By Tom Fowdy
Later this week, US President Donald Trump will meet with his Russian counterpart, Vladimir Putin, in Alaska for a one-on-one summit aimed at attempting to end the war in Ukraine.
The choice of Alaska, a "middle ground" location of peripheral American territory that once belonged to Russia, is a classic trope of Trumpian diplomacy. Alaska is a US state, but it is distant from the "48 contiguous states" homeland which consists the core of the country, thus it is "at arm's length" to prevent a full endorsement, hence Putin is not coming to Washington, yet it is still enough of a political statement to have the President of the Russian Federation on American soil that will make Europe uncomfortable.
Donald Trump has made it his foreign policy priority to end the war in Ukraine. Although I have argued repeatedly that Trump's affinity to Moscow is exaggerated by partisan drama in the United States, and is exaggerated liberal hyperbole, it is nonetheless true that he does not have the relentless Anti-Russian stance of the Democrats and those in his administration see a degree of renormalisation with Moscow as being geopolitically prudent to American interests, namely in preventing the consolidation of a hostile block between both Russia and China respectively.
Still, for all intents and purposes the administration's primary goal is merely to freeze the war with a ceasefire, and ultimately will not stake out a peace settlement. We should understand immediately that the prospect of an actual peace treaty to end this conflict is impossible, that is because neither Moscow, Kyiv, nor its other backers in Europe are prepared to accept one. Ukraine's ultranationalist leadership prevents it politically conceding formally on any territorial losses, a position which is being actively supported by European states, while Russia's strategic interests require nothing less than Ukraine's total capitulation, understanding that a freeze in the conflict is just going to allow Kyiv to further integrate into NATO regardless, a fact that countries such as Britain know fine well and are exploiting this.
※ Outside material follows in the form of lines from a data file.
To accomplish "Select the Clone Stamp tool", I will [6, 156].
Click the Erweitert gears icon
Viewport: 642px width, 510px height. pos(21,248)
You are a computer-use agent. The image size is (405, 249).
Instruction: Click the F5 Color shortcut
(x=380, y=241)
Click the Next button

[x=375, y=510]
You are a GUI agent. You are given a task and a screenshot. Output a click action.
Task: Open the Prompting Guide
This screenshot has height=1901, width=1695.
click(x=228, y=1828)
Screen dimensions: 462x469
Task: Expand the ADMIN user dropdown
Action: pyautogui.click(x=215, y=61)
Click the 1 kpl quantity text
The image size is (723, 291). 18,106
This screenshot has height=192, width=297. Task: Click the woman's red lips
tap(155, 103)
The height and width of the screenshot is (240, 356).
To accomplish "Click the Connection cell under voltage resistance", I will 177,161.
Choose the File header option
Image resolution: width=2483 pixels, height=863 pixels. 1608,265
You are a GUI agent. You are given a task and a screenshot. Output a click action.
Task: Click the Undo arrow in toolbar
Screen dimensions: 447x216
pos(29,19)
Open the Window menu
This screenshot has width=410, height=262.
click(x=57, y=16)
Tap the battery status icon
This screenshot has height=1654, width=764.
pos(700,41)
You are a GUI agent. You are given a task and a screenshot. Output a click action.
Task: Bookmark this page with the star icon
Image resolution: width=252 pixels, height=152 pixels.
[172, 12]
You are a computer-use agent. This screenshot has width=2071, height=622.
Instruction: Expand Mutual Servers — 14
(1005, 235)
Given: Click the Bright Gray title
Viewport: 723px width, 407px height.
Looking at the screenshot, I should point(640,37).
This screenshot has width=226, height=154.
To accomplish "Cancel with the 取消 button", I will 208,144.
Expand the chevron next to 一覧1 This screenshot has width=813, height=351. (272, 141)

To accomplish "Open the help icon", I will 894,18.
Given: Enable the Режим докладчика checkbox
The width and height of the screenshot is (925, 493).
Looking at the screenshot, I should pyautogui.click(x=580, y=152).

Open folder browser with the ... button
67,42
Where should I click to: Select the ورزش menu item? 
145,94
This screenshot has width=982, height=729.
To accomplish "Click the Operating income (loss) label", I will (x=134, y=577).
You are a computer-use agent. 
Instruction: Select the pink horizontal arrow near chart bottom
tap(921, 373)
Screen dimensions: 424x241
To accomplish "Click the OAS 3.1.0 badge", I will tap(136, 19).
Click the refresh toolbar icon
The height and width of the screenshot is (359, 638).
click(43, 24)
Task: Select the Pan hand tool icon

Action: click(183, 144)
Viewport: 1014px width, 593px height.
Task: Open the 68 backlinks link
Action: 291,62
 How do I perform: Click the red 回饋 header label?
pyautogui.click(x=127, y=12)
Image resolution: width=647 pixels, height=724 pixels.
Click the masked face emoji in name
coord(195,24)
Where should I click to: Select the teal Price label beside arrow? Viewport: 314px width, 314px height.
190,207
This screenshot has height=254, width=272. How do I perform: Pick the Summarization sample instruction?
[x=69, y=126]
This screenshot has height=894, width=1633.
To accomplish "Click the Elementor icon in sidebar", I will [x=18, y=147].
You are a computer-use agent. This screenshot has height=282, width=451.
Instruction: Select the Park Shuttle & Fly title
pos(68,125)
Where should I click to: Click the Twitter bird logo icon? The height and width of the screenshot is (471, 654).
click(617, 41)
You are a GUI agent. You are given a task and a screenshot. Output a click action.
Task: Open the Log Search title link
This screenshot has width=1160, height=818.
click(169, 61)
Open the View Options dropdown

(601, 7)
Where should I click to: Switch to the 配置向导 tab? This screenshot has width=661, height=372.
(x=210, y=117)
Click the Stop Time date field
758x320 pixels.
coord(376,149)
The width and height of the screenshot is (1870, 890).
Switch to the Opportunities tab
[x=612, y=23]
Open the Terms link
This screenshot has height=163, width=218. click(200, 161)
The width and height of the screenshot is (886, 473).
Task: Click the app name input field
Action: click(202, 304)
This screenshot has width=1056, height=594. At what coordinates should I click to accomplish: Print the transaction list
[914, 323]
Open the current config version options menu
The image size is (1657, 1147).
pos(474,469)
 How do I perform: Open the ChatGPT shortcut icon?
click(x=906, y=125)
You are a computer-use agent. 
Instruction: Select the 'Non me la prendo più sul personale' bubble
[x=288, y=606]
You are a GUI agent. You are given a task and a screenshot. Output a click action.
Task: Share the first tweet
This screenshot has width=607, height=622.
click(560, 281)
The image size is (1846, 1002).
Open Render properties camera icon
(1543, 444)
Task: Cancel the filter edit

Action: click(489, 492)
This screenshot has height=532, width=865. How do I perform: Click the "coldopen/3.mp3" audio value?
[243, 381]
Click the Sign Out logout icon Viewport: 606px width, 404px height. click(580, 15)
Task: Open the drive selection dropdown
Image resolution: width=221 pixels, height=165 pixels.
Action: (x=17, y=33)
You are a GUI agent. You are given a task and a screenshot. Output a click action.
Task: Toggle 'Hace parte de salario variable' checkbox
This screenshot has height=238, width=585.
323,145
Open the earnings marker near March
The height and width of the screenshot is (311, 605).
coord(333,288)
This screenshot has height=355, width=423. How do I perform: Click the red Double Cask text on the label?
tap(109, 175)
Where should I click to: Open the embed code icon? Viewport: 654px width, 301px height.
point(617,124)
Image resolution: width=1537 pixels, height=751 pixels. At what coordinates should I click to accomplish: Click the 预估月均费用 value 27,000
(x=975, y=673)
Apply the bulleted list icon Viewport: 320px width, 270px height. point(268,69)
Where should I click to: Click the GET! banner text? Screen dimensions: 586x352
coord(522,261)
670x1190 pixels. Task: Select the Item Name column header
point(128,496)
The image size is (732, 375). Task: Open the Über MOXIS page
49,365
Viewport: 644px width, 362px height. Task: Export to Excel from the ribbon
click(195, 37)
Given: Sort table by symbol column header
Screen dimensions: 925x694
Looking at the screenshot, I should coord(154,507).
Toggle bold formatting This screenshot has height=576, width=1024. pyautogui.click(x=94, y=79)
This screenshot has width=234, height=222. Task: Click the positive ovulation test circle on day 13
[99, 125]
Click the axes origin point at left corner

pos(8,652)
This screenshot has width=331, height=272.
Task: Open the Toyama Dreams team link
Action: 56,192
Thus, because of this, the appetite for fighting persists on all sides, except for the United States itself, which sees it as a strategic distraction. Trump, of course, has laid out a series of threats against Russia should it not cooperate, including steeper tariffs and removing limits on military aid and targeting to Ukraine. This is enough to pull Putin to the table, not of course to commit to peace directly, but to attempt to diplomatically play the United States. Those who understand Donald Trump know this can be done all too easily, especially if you lock on a tactic of playing to his ego and telling him what he "wants to hear" without delivering substantive results. Trump's summits with Kim Jong-un in 2018 and 2019 run on a similar theme, where actual results were minimal, yet the fanfare was enough to stop the President pursuing North Korea anyway (and the DPRK is now a fully-fledged nuclear state).
Thus, we should understand that the primary goal of Putin here is to game Donald Trump, not to genuinely change course diplomatically. First, he will want to steer the President away from more punitive action by feigning a commitment to peace. Second, he will do this by seeking to make Ukraine appear as the unreasonable party by making his proposed demands conditional on peace, which he knows they cannot accept, which is, of course, demanding that at a minimum, Kyiv hands over the full Donbass region. Of course, this is a non-starter for them, and Europe will also double down on that too. So when Putin rolls up, makes his peace offer to Trump, and then Kyiv says "no way!", who is placed on the back foot diplomatically here? It is unfair in the sense that Ukraine are the country that got invaded, yet at the same time, we must acknowledge that Zelensky has been operating his entire defence effort premised on a delusion, a dangerous delusion that has been astroturfed by the mainstream media aggressively, that Ukraine is capable of defeating Russia, therefore it should adapt a zero-sum approach to dialogue on the expectation that all of its territory will be eventually be liberated.
As such, Ukraine's war effort has revolved around ridiculous PR stunts (such as invading Kursk) or ridiculously exaggerated counts of Russian losses, all premised on selling the western public a lie in order to shun peace and keep backing it indefinitely in terms of arms and money because, eventually, so it goes, Russia will militarily collapse. This hasn't happened, and it doesn't reflect the realities on the battlefield. It could have accepted a very early peace in 2022, but this peace was actively sabotaged by Western enablement, again claiming that Russia could be crippled. I warned about this outcome for years, but the scale of propaganda was so great that people would not listen.
In conclusion, it's never been about rewarding aggression; it's about military realities. Russia is in a position to make demands; Ukraine is not. Putin will attempt to manipulate Donald Trump by attaching conditions for a ceasefire to territorial gain, hoping that if it fails, the pressure falls on Kyiv to agree. It is, nonetheless, impossible to see which way Trump will act; thus, the man himself remains the wildcard.
The views do not necessarily reflect those of DotDotNews.